Habeck nennt Ampel-Aus „geradezu tragisch“
Die Grünen wollen unterdessen nach dem Ende der Ampel-Koalition zunächst Teil einer Minderheitsregierung mit der SPD bleiben. Das machte Vizekanzler Robert Habeck am Mittwochabend in Berlin deutlich. Die Entlassung des Finanzministers bezeichnete er als „folgerichtig“.
Das Ampel-Aus sei „geradezu tragisch, an einem Tag wie diesen, wo Deutschland in Europa Geschlossenheit und Handlungsfähigkeit zeigen muss“, sagte er am Mittwochabend vor dem Bundeskanzleramt. Es sei auch nicht nötig gewesen, aber man habe es nicht geschafft, die Haushaltslücke zu schließen. Die FDP sei nicht bereit gewesen, die nötigen Schritte zu gehen.
„Wir werden jetzt zügig den Weg zu geordneten Neuwahlen frei machen“, fügte Habeck hinzu. Im Frühjahr werde Deutschland eine neue Entscheidung zu treffen haben, für die nächste Regierungskonstellation.
Lindner hatte „Herbst der Entscheidungen“ ausgerufen
Lindner hatte schon vor einiger Zeit den „Herbst der Entscheidungen“ für die Koalition ausgerufen. Er meinte damit vor allem den Haushalt für das nächste Jahr, der am 29. November im Bundestag verabschiedet werden sollte. Daneben ging es ihm um eine Strategie, wie Deutschland aus der Wirtschaftskrise geführt werden soll. Dazu hat er Vorschläge gemacht, die den Streit in der Koalition eskalieren ließen.

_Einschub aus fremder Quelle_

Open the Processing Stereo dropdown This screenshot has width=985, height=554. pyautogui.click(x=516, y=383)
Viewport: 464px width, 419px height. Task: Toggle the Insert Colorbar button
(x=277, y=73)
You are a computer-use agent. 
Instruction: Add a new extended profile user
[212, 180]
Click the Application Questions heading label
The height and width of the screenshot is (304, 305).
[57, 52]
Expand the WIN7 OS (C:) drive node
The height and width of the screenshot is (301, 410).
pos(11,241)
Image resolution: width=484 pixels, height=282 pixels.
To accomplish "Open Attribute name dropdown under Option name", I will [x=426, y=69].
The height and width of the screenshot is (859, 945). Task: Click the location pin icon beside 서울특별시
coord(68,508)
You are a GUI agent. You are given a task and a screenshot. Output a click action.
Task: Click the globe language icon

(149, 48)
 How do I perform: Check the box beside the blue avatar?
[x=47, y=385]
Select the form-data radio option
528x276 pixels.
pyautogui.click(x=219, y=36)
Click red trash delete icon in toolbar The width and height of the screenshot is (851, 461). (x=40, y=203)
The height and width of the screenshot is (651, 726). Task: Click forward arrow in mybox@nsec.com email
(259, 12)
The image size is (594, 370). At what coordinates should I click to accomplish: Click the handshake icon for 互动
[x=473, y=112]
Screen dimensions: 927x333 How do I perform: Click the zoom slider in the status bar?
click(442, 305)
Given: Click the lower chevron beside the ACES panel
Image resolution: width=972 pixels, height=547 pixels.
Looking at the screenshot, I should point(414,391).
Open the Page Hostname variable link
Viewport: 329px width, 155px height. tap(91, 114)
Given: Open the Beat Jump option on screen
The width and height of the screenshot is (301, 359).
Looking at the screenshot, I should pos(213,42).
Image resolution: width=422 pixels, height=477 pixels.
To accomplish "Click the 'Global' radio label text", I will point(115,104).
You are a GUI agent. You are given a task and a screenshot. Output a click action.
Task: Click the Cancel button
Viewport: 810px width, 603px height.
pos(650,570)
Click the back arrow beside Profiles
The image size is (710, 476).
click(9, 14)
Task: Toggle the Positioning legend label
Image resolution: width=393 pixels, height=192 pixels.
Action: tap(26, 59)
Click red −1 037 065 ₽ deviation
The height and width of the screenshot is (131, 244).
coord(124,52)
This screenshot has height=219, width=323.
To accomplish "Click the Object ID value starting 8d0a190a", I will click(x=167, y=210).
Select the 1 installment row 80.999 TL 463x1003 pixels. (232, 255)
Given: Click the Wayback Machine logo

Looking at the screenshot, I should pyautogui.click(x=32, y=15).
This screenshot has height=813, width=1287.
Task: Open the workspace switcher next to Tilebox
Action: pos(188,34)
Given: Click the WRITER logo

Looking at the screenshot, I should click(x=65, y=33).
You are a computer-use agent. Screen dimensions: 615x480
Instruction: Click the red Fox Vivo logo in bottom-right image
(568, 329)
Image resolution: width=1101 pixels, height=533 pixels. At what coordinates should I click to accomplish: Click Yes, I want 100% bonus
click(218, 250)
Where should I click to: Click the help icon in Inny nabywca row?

In seinem Konzept für eine Wirtschaftswende fordert Lindner unter anderem die endgültige Abschaffung des Solidaritätszuschlags auch für Vielverdiener und einen Kurswechsel in der Klimapolitik.
Gegen solche Ideen gab es erheblichen Widerstand bei SPD und Grünen. Habeck war Lindner aber auch einen Schritt entgegengekommen. Er hat sich am Montag bereiterklärt, die nach der Verschiebung des Baus eines Intel-Werks in Magdeburg frei werdenden Fördermilliarden zum Stopfen von Haushaltslöchern zu verwenden.